The work you are doing Kei will be a very helpful example to have for review.

Cheers,
Bill

On Aug 8, 2006, at 1:50 PM, Miller, Michael D (Rosetta) wrote:


Hi Kei,

It means that  things might not overlap at 
the same level, but may overlap at different levels between different 
ontologies (entity modeled at a higher level of granularity may be 
mapped to one modeled at a lower level of granularity) . 

Excellent point, and I just want to add (explicitly!) that one also has
to consider that a concept in one ontology might overlap partially or
completely two concepts in another ontology and if you map those two
concepts back to the first ontology, they have interesting overlaps to
not only the original concept but other concepts in the first ontology,
and so on.

cheers,
Michael

-----Original Message-----
[mailto:[EMAIL PROTECTED]] On Behalf Of kei cheung
Sent: Monday, July 31, 2006 7:57 AM
Cc: 'w3c semweb hcls'
Subject: Re: [HCLS] RE: scientific publishing task force update



Hi Don et. al,

I'm also catching up with all the exciting communications 
that have been 
going on within the HCLSIG forum. Different neuroscience 
databases store 
different but related types of information at possibly 
different levels 
of detail and granularity. It means that  things might not overlap at 
the same level, but may overlap at different levels between different 
ontologies (entity modeled at a higher level of granularity may be 
mapped to one modeled at a lower level of granularity) . It would 
therefore be important to be able to address these issues in our 
integration framework (e.g., the one proposed by Eric).   I'm in the 
process drafting a scenario involving integration CoCoDat and 
NeuronDB. 
I'll make it available to the group as soon as possible.

Cheers,

-Kei

Donald Doherty wrote:

Kei is correct that there is overlap in the approach I think 
we're taking to
and Eric's ideas.

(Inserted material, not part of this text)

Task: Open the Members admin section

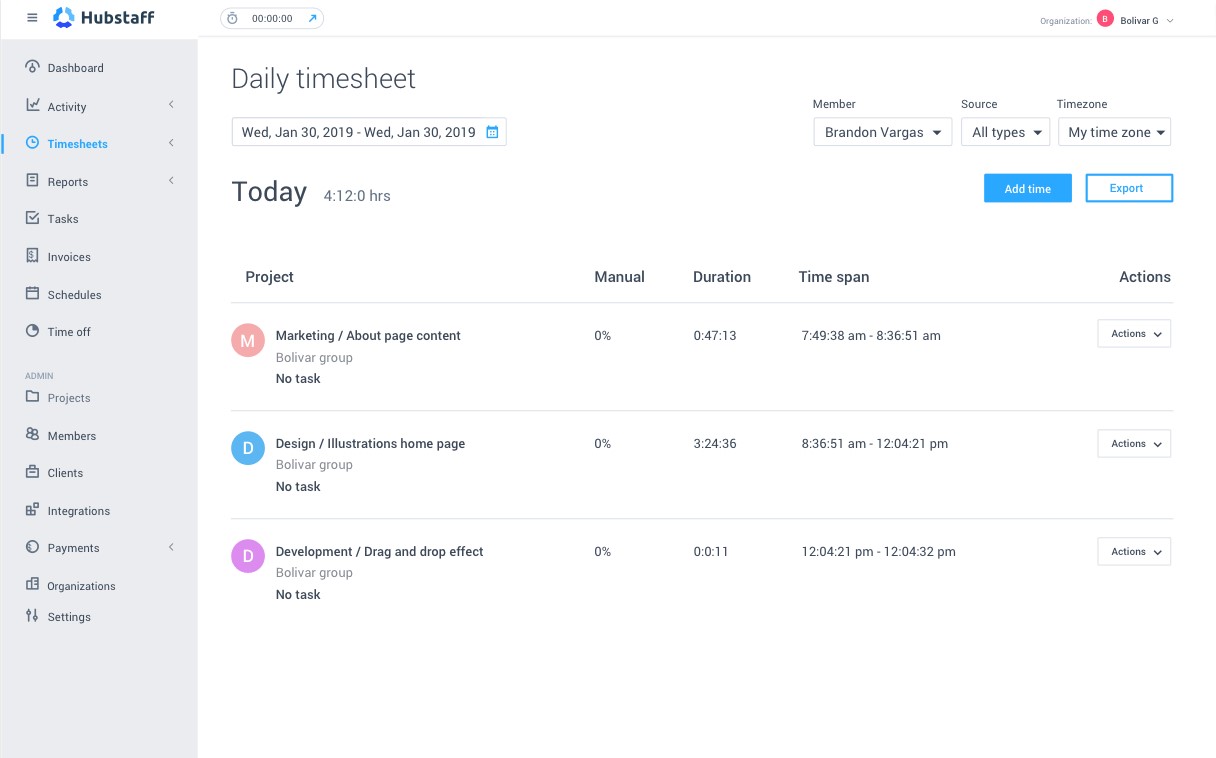Action: coord(71,436)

My mentor Karl Pribram wrote about 
neuroscience as a
modern day "Tower of Babel" in his 1972 "Languages of the Brain."

Not only is the situation is much the same today but I don't 
believe that
will ever change (nor would it be desirable if it did...we 
need all of the
ideas, viewpoints, etc. that we can get). So, there will 
always be multiple
ontologies that change over time (some slowly some not).

That is why it seems especially important to provide a way 
to build bridges
between ontologies that enable individuals and organizations 
to contemplate
more than one semantic view of any given dataset.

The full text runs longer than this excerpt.